Op-Ed: Martin Luther King Jr. Day - Required Reading
Updated: Jan 19
Words by BA Ciccolella and Katelyn Jackson.
Today, across the United States, we celebrate a Man who had a Dream. That dream is what most people seem to associate with Martin Luther King, Jr. - his vision of a country that could do so much better for its citizens, delivered at the March on Washington for Jobs and Freedom in 1963. This is the only national holiday that the United States has designated as a Day of Service. This year, AmeriCorps is collaborating with the Presidential Inaugural Committee on the MLK National Day of Service. For those who are engaging in volunteer work to improve their communities, you can also make a public commitment to serve your community today, and for the rest of 2021 here. For those still looking for some way to volunteer, there is also a list of opportunities (many of which are virtual) here.
While our service is helpful, we also need to take some time to remember that Reverend Dr.
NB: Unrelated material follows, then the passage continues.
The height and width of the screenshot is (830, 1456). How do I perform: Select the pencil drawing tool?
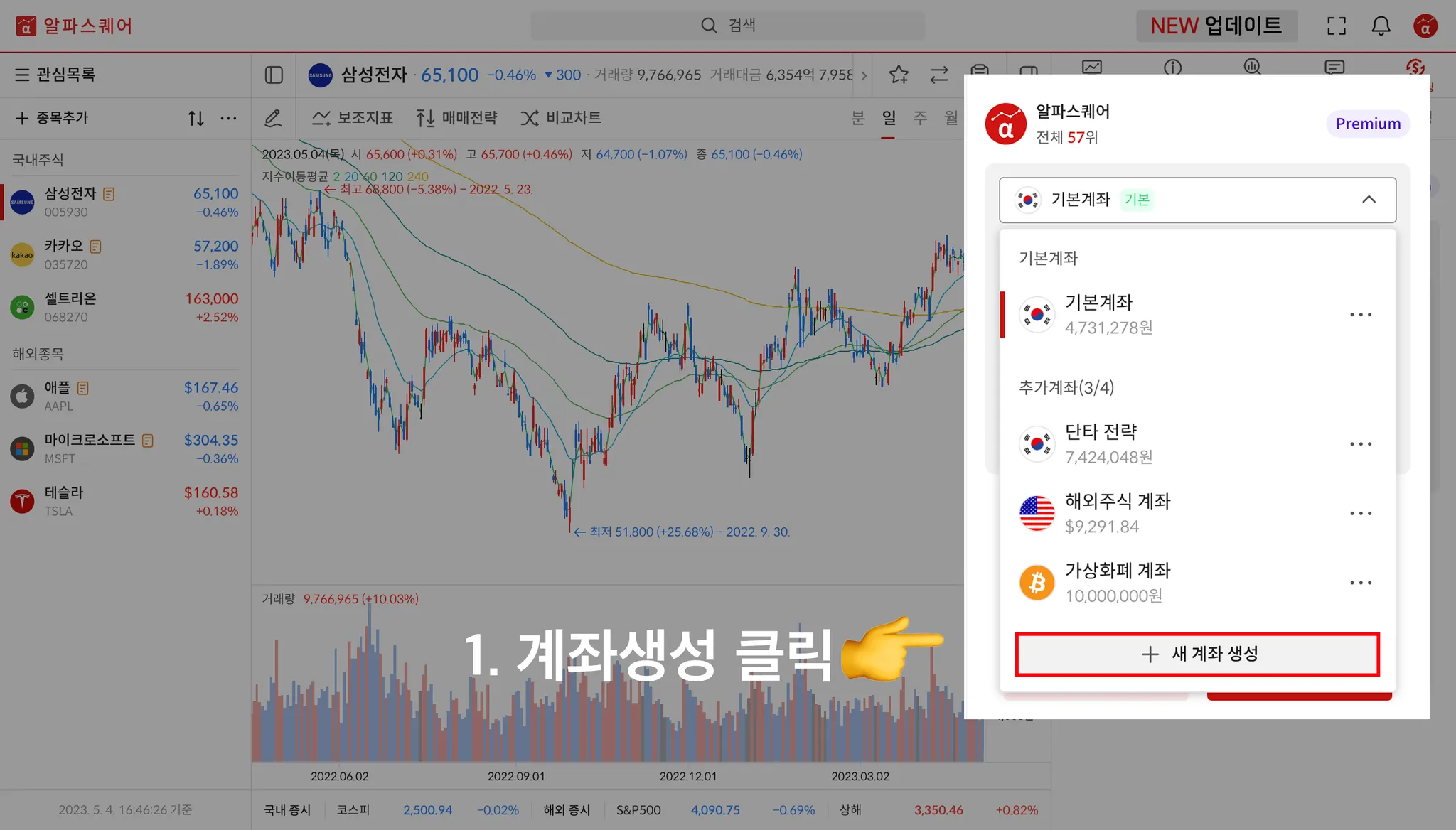coord(273,118)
Martin Luther King, Jr. was the author of a massive body of works, speeches, letters, etc. And of course he was- he was a preacher, a faith leader, and it was his job to speak truth to his congregation, and the world. There are a few speeches and letters, however, that seem to have been “conveniently overlooked” by certain history textbook authors. (At the very least, I can tell you they were overlooked in my high school history classes, which honestly were taught by a very liberal minded man, if you consider that I grew up so far in the sticks of rural PA that where I lived for most of my life didn’t actually have a town name.)
This overlooking of certain speeches and letters has a purpose. We are taught from a very young age that Martin Luther King, Jr. was a “peaceful resistor.” We are taught that he protested “the right way.” That he “worked within the system.” We are taught that everyone needs to be just like him, and fight for the end to injustice while not “disturbing the peace.” What we aren’t taught is exactly what that looked like in reality- that the protests Dr. King led were not always seen as non-violent, that even a clear commitment to nonviolence earned him nationwide scorn, or that the monumental Civil Rights Act of 1968 (which finally enacted into law the rights for fair housing that Dr. King had campaigned for since 1966), was only passed under the pressure of the riots that followed his assassination.
I (BA) find these omissions disturbing, considering that I am old enough that my history teachers would have been in high school or college when Dr. King died- so they were very much old enough to be aware of the civil rights movement as current events. These “adjustments” of Dr. King’s life and writings from his reality to the perpetuated societal myth now taught have potentially tainted the next generation from seeing not only what kind of activism is most effective, and what kind of sacrifice is needed to make our world a better place, but also what Dr. King’s dream fully entailed.
However, now, unlike when I was in high school, the internet exists not as a novelty that takes hours to load a single web page (which you might lose if someone in your household picks up the phone to make a call), but nearer to a utility, every day becoming more of a necessity to access healthcare, or education, or even apply for a job. Most of us carry a tiny access point around in our pockets all day. And the next generation is using this resource that we have created to educate themselves on all sorts of things that are “overlooked” by our school system. Through social media they are connected to people all over the world in a way we never could have imagined at their age, and they are using their new-found power to make an effect on that world in ways that older generations seem to be struggling to understand, or at least keep up with.
It is very easy to find transcripts of Reverend Dr. King’s speeches online, even those that don’t fit into the “all protesting should be perfectly peaceful” propaganda line that we aim at our school children. So this year, on Martin Luther King, Jr. Day, after you have read the beautiful poetry that is the “I Have a Dream” speech, continue your reading with a few of the following, which might just help you fill in more of what that dream truly entailed:
“Letter from a Birmingham Jail”, written April of 1963
“Beyond Vietnam: A Time to Break Silence”, speech delivered in 1967
“The Other America”, speech delivered many times in 1967 and 1968, this transcript from 1967
Then, once you have finished your day of service, take some time to really think about how you can personally work to achieve that dream and establish the more perfect union we talk about in our founding documents- for everyone living in the United States of America.